From 2000 to 2010, the Latino population in the United States grew by 43 percent. According to a Congressional Research Service report, by 2050, Latinos will represent one-third of the total US population. A lot remains to be done, however, to cultivate and unleash the potential of Latinos on their path to success—and philanthropy needs to play an instrumental role.

Here are three opportunities I see for philanthropy to revitalize giving:

  1. Embrace a new philanthropic narrative that cultivates the range of advantages that Latinos possess—this means a shift from continually addressing them as disadvantaged.
  2. Increase the allocation of philanthropic dollars through grants directed toward Latino communities. The giving rate of 1.3 percent per year has not increased in 10 years (as a reference point, giving rates for African American-serving organizations remained at 1.6 percent during this period).
  3. Grow giving among Latinos. The potential of donations from Latinos in the US to Latino causes is significant. Giving amounts are unclear, but it is widely recognized that the capacity is large (even outside of current giving for religious causes and remittances sent to countries of origin, which is already substantial). Part of the issue is that historically, organizations have not asked Latinos for donations, often because of the de facto disadvantaged designation. This narrative needs to change. In addition, Latinos need to further develop their own philanthropic giving (see examples below of organizations that are addressing this).

Allow me to elaborate on these three points. First, US grantmakers (those funding social, economic development, justice, educational, and other types of organizations) typically view Latinos through a deficit-centered lens; they see them as economically and socially disadvantaged. While large numbers of Latinos in the US do experience socio-economic hardship, a strength-based approach could alter this view; it would dismantle the dominant philanthropic approach to Latinos as people with disadvantages.

In a recent article, I argued that Latino immigrants possess drive, resiliency, perseverance, and bilingual and multicultural skills. These are personal, community, and national assets. Changing the dominant philanthropic narrative can be an effective tool to buttress socio-economic advancement by intentionally tapping into these strengths. I see two initial steps in this process. Funders can regroup to recognize and strategically assess what those strengths mean in terms of local and national potential, and then redesign and revamp community scans, honing in on high-impact organizations led by and/or serving Latinos.

I am suggesting that by changing perceptions about Latinos, grantmakers will gain a new perspective about them, and their giving will subsequently change. For example, funding for education, community development, and entrepreneurship might be strategically expanded for higher impact within the Latino community.

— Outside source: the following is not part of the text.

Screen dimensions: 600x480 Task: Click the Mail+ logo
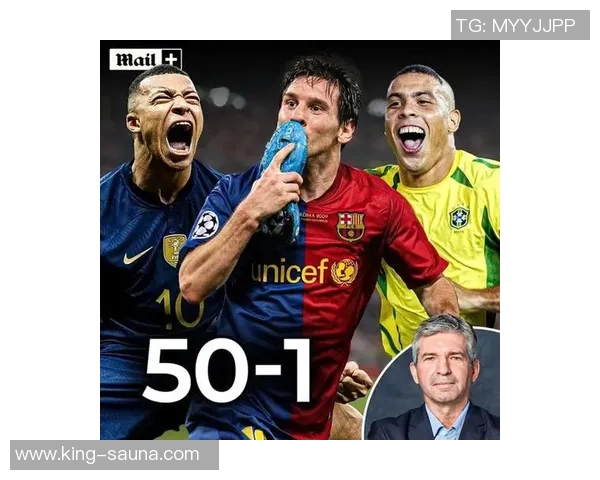[x=145, y=59]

Second, the rate of US foundation giving to organizations serving Latino communities is disproportionally small compared to current growth and demographic projections. For example, as Latino businesses ownership accelerates nationwide, philanthropy can invest in programs to stimulate economic development and sustainability. Investment in education is equally important to foster future innovation and leadership among today’s Latino youth—a substantial segment of the future US work force.

In sum, philanthropy holding steady at 1.3 percent of giving to Latino communities is bad math. It makes no sense for philanthropy to aim so low, when we can maximize our nation’s progress by redefining foundation giving and investing in a population that is already the majority in some areas of the country.

Finally, how can Latinos be part of a new philanthropic dynamic? Many Latinos have the capacity to give, as well as a philanthropic spirit. They channel billions of dollars a year to their home countries in remittances. When religious, they are generous with their places of worship. But currently, Latinos are not as likely to give to nonprofits. Latino philanthropy in the form of individual donations and donor circles remains underdeveloped in the US. It is incumbent upon them to reach farther with their own giving, supporting organizations that serve Latinos and thereby setting the tone for what giving can do. They can be more intentional about their distribution of resources, keeping an eye on the future of their communities by increasing their giving today. In addition, nonprofits serving Latinos can exercise a greater leadership role in engaging their constituents philanthropically.

There are two encouraging examples in Latino philanthropy. The Latino Community Foundation of San Francisco has created the Latina Giving Circle. As with other giving circles, members make a financial contribution and decide how to allocate the funds through grants. Membership is growing, and in 2013, this giving circle allocated funding toward family education and leadership development.

Another example is the Hispanic Foundation of Silicon Valley, which runs a Latino Board Leadership Academy program, with the goal of increasing Latino representation on nonprofit boards and other institutions to positively impact service and giving over time. This is in an effort to drive Latino philanthropy through a sense of connection to the community—embracing “a network of friends, neighbors, and the broader Hispanic community.”

We need to foster innovation and entrepreneurship among Latinos, and capitalize on the advantages they have to offer. Many Latinos work under “no-matter-what” circumstances, strive, and endure, and they have an uncanny ability to fearlessly navigate bilingual, multicultural settings—an advantage in a global economy. These are the hallmarks of the American enterprising spirit. Redefining the philanthropic lens and increasing giving amounts will accelerate success and prosperity for Latinos, and hence for the country.